• SUPPLIED DATA
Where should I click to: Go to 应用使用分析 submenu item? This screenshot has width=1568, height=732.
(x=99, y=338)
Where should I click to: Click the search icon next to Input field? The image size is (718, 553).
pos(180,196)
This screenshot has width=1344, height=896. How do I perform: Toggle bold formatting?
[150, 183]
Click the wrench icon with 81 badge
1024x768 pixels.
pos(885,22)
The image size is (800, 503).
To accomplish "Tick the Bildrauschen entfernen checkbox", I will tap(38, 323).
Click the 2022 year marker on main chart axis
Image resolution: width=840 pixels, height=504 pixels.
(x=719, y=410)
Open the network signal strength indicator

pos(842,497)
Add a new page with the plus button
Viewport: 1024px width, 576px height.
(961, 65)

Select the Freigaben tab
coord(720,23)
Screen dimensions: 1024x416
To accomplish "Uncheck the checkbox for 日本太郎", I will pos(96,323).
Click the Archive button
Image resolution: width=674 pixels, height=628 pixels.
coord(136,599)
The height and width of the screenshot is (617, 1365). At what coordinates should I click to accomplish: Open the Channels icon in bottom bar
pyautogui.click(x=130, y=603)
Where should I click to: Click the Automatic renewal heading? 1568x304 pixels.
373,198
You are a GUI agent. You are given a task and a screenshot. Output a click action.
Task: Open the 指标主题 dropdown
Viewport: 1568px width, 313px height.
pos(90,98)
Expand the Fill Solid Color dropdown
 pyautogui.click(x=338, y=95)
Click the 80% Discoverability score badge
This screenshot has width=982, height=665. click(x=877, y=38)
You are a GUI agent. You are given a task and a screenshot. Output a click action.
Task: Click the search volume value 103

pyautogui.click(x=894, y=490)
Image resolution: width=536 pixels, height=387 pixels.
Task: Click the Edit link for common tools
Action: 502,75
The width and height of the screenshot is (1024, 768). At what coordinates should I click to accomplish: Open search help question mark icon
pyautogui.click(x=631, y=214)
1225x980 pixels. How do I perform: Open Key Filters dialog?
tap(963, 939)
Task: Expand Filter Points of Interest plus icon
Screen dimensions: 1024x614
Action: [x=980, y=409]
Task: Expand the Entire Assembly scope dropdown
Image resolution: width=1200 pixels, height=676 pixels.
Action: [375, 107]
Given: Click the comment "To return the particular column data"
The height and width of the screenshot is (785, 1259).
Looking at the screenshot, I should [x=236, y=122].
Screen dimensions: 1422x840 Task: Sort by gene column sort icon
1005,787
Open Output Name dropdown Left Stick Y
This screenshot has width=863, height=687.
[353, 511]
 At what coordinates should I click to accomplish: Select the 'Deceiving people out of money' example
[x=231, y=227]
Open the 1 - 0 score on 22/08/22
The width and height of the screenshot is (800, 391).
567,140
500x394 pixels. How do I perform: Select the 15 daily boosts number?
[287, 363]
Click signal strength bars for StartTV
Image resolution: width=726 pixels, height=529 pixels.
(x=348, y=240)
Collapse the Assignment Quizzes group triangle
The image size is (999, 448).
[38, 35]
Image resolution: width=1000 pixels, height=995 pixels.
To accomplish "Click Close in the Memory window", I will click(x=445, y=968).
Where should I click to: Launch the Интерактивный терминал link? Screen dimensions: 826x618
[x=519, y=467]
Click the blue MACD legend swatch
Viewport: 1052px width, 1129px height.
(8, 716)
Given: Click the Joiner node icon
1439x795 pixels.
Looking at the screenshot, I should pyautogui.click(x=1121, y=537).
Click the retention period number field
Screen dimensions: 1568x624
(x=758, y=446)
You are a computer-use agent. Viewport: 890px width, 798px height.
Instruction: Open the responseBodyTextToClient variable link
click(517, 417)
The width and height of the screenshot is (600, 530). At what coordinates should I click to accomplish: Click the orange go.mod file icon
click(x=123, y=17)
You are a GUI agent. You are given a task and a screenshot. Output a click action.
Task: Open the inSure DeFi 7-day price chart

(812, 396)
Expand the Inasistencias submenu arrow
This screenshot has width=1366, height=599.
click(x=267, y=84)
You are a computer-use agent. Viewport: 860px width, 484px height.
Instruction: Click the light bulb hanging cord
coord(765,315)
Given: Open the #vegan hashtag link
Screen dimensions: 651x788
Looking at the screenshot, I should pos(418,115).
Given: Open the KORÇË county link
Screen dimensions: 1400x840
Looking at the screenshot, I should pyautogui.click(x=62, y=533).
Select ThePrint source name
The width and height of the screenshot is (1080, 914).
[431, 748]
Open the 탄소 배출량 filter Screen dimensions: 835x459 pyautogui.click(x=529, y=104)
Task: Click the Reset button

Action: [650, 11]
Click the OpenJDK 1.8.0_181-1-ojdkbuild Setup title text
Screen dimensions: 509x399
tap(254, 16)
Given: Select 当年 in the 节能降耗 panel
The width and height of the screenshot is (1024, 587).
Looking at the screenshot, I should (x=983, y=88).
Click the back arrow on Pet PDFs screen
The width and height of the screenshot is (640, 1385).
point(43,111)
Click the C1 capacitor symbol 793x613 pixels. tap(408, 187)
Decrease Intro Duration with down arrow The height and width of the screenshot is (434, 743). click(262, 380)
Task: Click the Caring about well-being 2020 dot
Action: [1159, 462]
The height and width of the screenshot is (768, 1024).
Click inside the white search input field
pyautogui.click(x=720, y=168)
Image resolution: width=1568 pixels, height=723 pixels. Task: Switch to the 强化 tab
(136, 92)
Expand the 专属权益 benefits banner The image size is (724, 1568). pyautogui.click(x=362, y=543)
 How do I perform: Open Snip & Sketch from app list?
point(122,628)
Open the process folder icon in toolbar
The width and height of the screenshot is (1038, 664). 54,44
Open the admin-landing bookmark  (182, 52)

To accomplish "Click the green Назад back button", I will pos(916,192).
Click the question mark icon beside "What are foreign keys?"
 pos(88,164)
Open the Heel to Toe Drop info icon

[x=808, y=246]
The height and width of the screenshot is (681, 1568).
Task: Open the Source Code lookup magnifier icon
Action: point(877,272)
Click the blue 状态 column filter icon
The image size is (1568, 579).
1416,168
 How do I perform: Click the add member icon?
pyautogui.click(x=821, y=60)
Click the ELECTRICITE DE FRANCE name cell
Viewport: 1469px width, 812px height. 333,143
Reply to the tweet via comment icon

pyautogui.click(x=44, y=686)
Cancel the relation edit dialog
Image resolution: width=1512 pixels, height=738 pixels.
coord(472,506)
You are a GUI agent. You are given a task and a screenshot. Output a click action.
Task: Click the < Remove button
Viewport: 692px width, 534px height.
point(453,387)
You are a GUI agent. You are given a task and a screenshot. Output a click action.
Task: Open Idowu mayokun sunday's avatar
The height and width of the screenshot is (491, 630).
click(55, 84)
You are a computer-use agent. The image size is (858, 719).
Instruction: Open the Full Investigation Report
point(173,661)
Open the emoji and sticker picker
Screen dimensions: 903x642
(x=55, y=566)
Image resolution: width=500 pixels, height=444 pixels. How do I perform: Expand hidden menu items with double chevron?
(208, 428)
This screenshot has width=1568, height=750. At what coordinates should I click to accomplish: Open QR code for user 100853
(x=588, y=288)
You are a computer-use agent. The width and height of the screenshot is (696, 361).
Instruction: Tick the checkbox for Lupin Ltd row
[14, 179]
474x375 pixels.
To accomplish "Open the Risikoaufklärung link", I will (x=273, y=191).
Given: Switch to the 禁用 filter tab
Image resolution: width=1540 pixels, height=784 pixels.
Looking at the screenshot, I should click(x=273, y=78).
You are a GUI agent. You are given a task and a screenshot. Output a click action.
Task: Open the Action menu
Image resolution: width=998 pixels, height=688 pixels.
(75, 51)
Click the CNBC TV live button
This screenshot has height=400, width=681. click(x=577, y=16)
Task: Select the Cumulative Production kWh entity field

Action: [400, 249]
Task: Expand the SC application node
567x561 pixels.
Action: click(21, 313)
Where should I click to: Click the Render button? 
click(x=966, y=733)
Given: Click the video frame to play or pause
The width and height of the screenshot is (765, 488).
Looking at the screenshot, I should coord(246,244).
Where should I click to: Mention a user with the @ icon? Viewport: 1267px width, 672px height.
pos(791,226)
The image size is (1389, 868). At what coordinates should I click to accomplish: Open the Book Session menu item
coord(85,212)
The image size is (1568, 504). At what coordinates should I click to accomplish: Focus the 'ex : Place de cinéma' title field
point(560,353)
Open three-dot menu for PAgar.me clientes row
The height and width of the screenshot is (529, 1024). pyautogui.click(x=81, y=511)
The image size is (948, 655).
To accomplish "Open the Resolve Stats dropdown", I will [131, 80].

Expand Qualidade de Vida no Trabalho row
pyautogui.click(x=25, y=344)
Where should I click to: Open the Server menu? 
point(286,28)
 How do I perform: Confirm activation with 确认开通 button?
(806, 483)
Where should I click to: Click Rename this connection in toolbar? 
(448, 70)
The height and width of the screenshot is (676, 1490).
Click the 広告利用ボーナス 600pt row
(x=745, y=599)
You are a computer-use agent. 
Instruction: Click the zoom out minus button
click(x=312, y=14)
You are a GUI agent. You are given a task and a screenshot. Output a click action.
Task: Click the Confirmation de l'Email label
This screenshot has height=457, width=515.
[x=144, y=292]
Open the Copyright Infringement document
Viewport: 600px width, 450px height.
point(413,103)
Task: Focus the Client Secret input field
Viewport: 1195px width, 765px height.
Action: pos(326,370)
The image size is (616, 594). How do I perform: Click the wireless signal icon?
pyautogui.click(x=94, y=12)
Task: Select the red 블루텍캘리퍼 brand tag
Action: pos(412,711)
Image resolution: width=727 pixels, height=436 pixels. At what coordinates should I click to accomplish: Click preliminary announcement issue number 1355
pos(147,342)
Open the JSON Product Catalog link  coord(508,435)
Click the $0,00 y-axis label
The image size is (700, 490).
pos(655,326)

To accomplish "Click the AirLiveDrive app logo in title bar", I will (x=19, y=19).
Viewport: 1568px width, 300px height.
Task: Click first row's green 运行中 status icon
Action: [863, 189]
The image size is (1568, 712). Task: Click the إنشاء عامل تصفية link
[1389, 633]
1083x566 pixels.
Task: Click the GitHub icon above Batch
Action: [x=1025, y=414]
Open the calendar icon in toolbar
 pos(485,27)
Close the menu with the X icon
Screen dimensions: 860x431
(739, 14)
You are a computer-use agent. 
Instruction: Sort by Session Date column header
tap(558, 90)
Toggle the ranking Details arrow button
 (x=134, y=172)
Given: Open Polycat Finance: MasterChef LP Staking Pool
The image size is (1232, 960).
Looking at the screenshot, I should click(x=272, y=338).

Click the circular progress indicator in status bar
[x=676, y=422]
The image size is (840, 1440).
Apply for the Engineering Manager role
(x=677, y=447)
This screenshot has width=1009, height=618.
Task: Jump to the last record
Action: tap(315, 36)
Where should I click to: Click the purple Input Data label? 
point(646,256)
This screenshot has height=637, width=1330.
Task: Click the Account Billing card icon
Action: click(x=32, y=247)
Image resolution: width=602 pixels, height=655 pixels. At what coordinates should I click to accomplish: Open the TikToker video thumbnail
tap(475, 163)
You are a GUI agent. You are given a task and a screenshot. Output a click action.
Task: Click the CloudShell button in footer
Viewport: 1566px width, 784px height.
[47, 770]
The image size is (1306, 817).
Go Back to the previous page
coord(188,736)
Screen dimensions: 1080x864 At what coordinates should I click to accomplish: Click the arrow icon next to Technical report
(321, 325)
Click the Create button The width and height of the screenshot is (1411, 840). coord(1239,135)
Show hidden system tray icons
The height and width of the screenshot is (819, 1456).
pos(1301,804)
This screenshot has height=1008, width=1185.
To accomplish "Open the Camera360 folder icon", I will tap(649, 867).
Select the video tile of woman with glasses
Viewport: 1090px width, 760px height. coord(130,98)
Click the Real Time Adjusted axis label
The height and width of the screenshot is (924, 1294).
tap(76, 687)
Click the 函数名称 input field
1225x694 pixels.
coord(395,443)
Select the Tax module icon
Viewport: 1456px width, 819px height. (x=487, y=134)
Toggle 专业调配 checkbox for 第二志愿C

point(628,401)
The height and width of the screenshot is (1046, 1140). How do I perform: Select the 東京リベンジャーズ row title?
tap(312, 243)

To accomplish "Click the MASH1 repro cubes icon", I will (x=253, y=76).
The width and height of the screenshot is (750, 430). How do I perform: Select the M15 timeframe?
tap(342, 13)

• TASK STATEMENT
Only the lines from the beginning of the material above through the line with "Screen dimensions: 1024x416" are wanted; extract them exactly.

• OUTPUT OF THE TASK
Where should I click to: Go to 应用使用分析 submenu item? This screenshot has width=1568, height=732.
(x=99, y=338)
Where should I click to: Click the search icon next to Input field? The image size is (718, 553).
pos(180,196)
This screenshot has width=1344, height=896. How do I perform: Toggle bold formatting?
[150, 183]
Click the wrench icon with 81 badge
1024x768 pixels.
pos(885,22)
The image size is (800, 503).
To accomplish "Tick the Bildrauschen entfernen checkbox", I will tap(38, 323).
Click the 2022 year marker on main chart axis
Image resolution: width=840 pixels, height=504 pixels.
(x=719, y=410)
Open the network signal strength indicator

pos(842,497)
Add a new page with the plus button
Viewport: 1024px width, 576px height.
(961, 65)

Select the Freigaben tab
coord(720,23)
Screen dimensions: 1024x416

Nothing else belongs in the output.